23 Staging

23.1 Problem Definition

Earlier, we saw a detailed development of binary trees representing ancestry [Creating a Datatype for Ancestor Trees]. In what follows we don’t need a lot of detail, so we will give ourselves a simplified version of essentially the same data definition:

data ABT:
  | unknown
  | person(name :: String, bm :: ABT, bf :: ABT)
end

We can then write functions over such as this:

fun abt-size(p :: ABT):
  doc: "Compute the number of known people in the ancestor tree"
  cases (ABT) p:
    | unknown => 0
    | person(n, p1, p2) => 1 + abt-size(p1) + abt-size(p2)
  end
end

Now let’s think about a slightly different function: how-many-named, which tells us how many people in a family have a particular name. Not only can more than one person have the same name, in some cultures it’s not uncommon to use the same name across generations, either in successive generations or skipping one.

Do Now!
What is the contract for how-many-named? The contract for this function will be crucial, so make sure you do this step!

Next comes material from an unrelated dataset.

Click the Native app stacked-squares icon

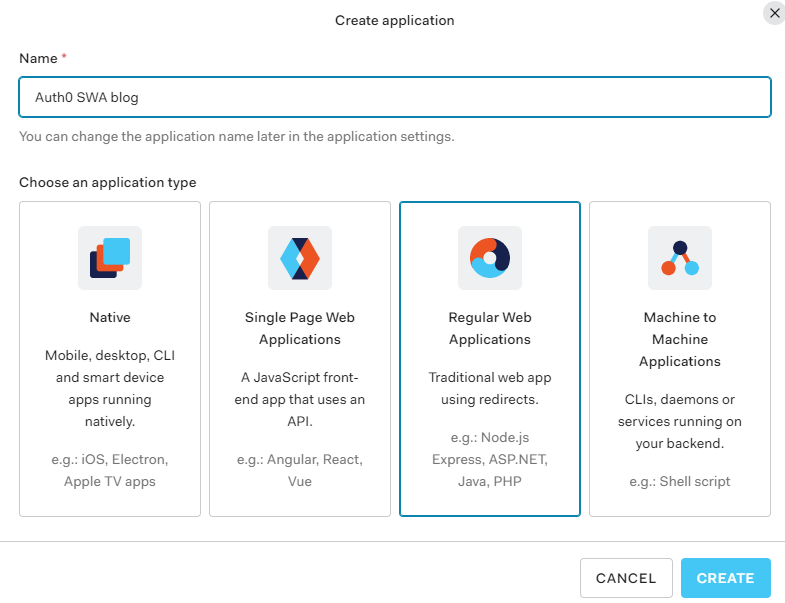[x=110, y=257]
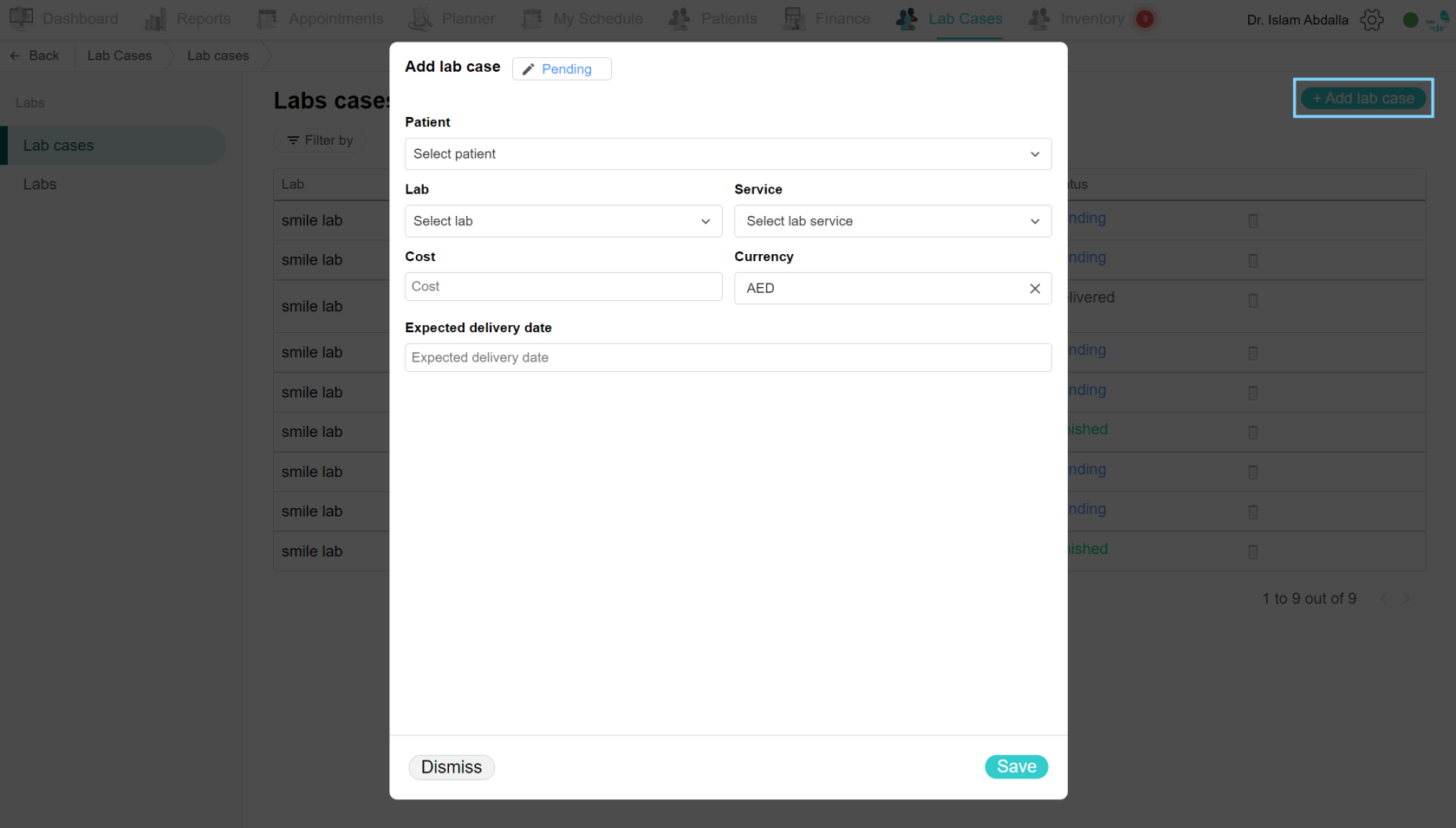Image resolution: width=1456 pixels, height=828 pixels.
Task: Click the Filter by icon
Action: [293, 140]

Here is one meaningful contract:

how-many-named :: ABT, String -> Number

It takes a tree in which to search, a name to search for, and returns a count.

Do Now!
Define how-many-named.

23.2 Initial Solution

Presumably you ended up with something like this:

fun how-many-named(p :: ABT, looking-for :: String):
  cases (ABT) p:
    | unknown => 0
    | person(n, p1, p2) =>
      if n == looking-for:
        1 + how-many-named(p1, looking-for) + how-many-named(p2, looking-for)
      else:
        how-many-named(p1, looking-for) + how-many-named(p2, looking-for)
      end
  end
end

Let’s say you have defined this person:

p =
  person("A",
    person("B",
      person("A", unknown, unknown),
      person("C",
        person("A", unknown, unknown),
        person("B", unknown, unknown))),
    person("C", unknown, unknown))

With that, we can write a test like

check:
  how-many-named(p, "A") is 3
end

23.3 Refactoring

Now let’s apply some transformations, sometimes called code refactorings, to this function.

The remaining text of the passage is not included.